In “Losing the News: The Future of the News that Feeds Democracy,” published by Oxford University Press, Alex S. Jones, a 1982 Nieman Fellow and director of the Joan Shorenstein Center on the Press, Politics and Public Policy at Harvard University, describes in its prologue his purpose and intent in writing about the “genuine crisis” in news. “It is not one of press bias, though that is how most people seem to view it,” he contends. “Rather, it is a crisis of diminishing quantity and quality, of morale and sense of mission, of values and leadership.”
In this excerpt from the chapter “Objectivity’s Last Stand,” Jones reminds readers how objectivity assumed its role in the tradition of American journalism, what “authentic journalistic objectivity” looks like when practiced well, and why it matters so much to the future of news reporting.
To my mind, a great deal of what makes journalism good is entwined with what I would term authentic journalistic objectivity, as opposed to the various flavors of phony or faux objectivity. I believe it is essential that genuine objectivity should remain the American journalistic standard, but we may be living through what could be considered objectivity’s last stand.
I define journalistic objectivity as a genuine effort to be an honest broker when it comes to news. That means playing it straight without favoring one side when the facts are in dispute, regardless of your own views and preferences. It means doing stories that will make your friends mad when appropriate and not doing stories that are actually hit jobs or propaganda masquerading as journalism. It sometimes means doing something that probably is not done nearly enough—betraying your sources! A journalist uses charm and guile to help extract information that can benefit the public, and then spills the beans to the public. And sometimes the source of the information feels betrayed. Objectivity also means not trying to create the illusion of fairness by letting advocates pretend in your journalism that there is a debate about the facts when the weight of truth is clear. He-said/she-said reporting, which just pits one voice against another, has become the discredited face of objectivity. But that is not authentic objectivity.
After describing what critics of objective journalism find as its faults and detailing the historical roots of objective journalism, Jones returns to a discussion of how journalism—with objectivity at its core—has been thought of by those who set forth its principles.
But what, exactly, was objective journalism? Were all-too-human journalists supposed to stop being humans and somehow expunge all the prejudices that they carried inside them? Were they to be objective, meaning that they would approach each new subject like a blank slate without opinions? Enemies of objectivity argue that because journalists must be free of bias to be objective, and because this is impossible, it follows that objectivity is a false ideal. As a group, journalists probably have more opinions than most, and it is very rare that a reporter starts working on a story without having some notion as to what happened—in other words, a point of view. But EDITOR’S NOTE
See Nieman Reports’ special issue, “Essays About ‘The Elements of Journalism’” »objectivity does not require that journalists be blank slates free of bias. In fact, objectivity is necessary precisely because they are biased.

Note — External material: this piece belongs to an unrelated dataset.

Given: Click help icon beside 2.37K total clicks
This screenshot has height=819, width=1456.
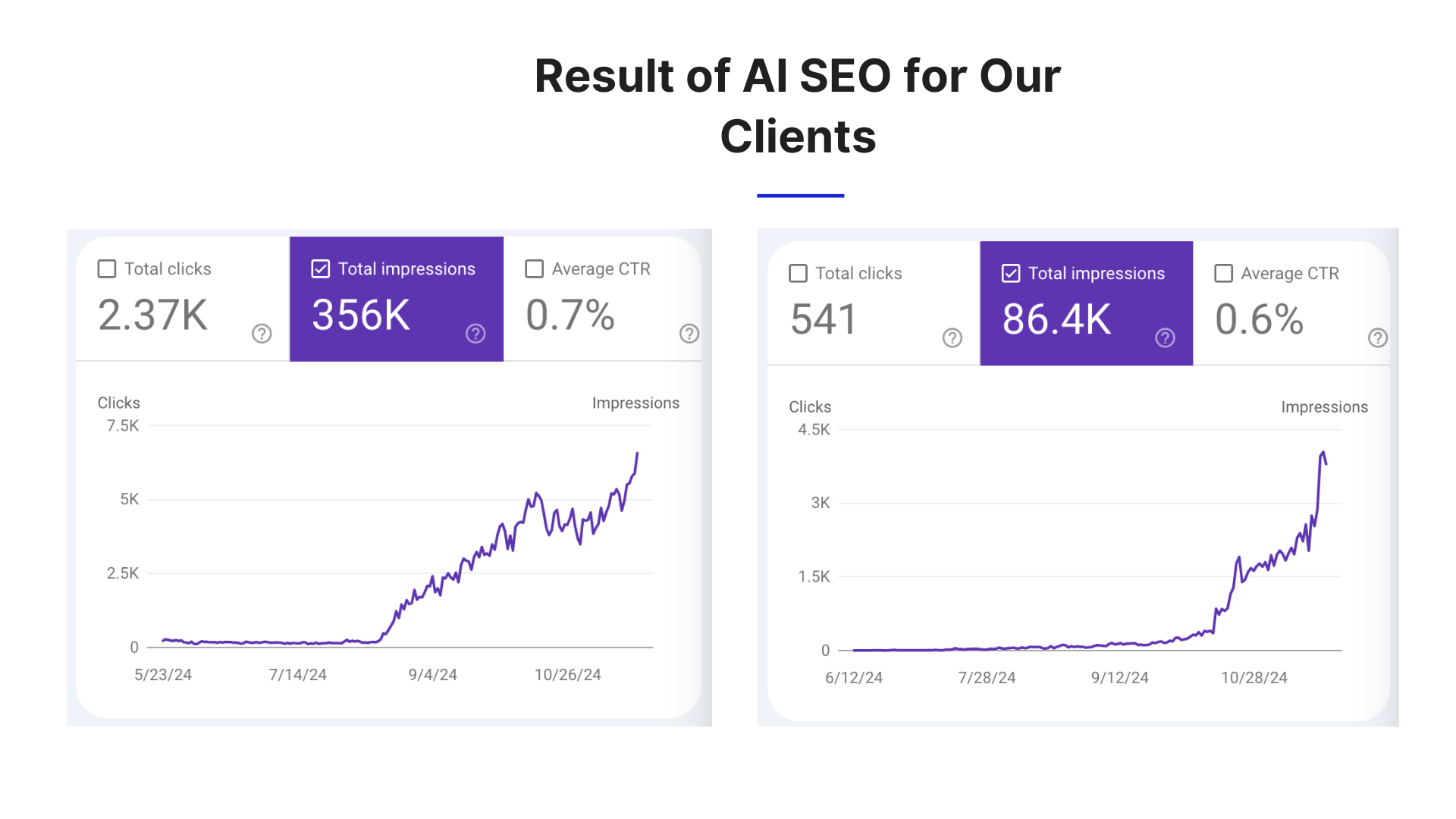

In their book “The Elements of Journalism: What Newspeople Should Know and the Public Should Expect,” Bill Kovach and Tom Rosenstiel, describe what they call “the lost meaning of objectivity.”… As [they] point out, “In the original concept, in other words, the method is objective, not the journalist.” It was because journalists inevitably arrived with bias that they needed objectivity as a discipline to test that bias against the evidence so as to produce journalism that would be closer to truth.
They argue that the quickening of objectivity as the American journalistic standard was born of a desire to have a more scientific way of approaching news. The nation’s faith in science was surging, and the scientific method seemed suited to journalism. Scientists begin their research with assumptions. They have expectations of what will happen, but they don’t know what will happen. They have, in other words, their own opinions and beliefs—their point of view or even bias—about what is likely the truth, and they do their research to test those assumptions. Their objective, scientific inquiry is not one that is without bias, but one in which bias has to stand up to evidence and results.
This is the sensible and realistic approach to objectivity that might be termedgenuine objectivity. It begins with the assumption that journalists have bias, and that their bias has to be tested and challenged by gathering facts and information that will either support it or knock it down.
Often, there is information that does both, and that ambiguity needs to be reported with the same dispassion with which a scientist would report variations in findings that were inconclusive. If the evidence is inconclusive, then that is—by scientific standards—the truth.
But journalistic objectivity is an effort to discern a practical truth, not an abstract, perfect truth. Reporters seeking genuine objectivity search out the best truth possible from the evidence that the reporter, in good faith, can find. To discredit objectivity because it is impossible to arrive at perfect truth is akin to dismissing trial by jury because it isn’t perfect in its judgments.
In concluding this chapter, Jones writes:
My sense is that most Americans want the same thing—that their news should be rooted in a verifiable reality that can be confirmed and that faithfully represents the ambiguity that reality usually includes. The national conversation is the means we have for interpreting and analyzing that core of objective news, and it is inherently subjective and opinionated. But if a fundamental confidence in the iron core disappears, if it is viewed as just another collection of facts assembled by someone with a political agenda, then one of the most important supports for our democracy will weaken, and the conversation may well become more of a cacophonous Tower of Babel.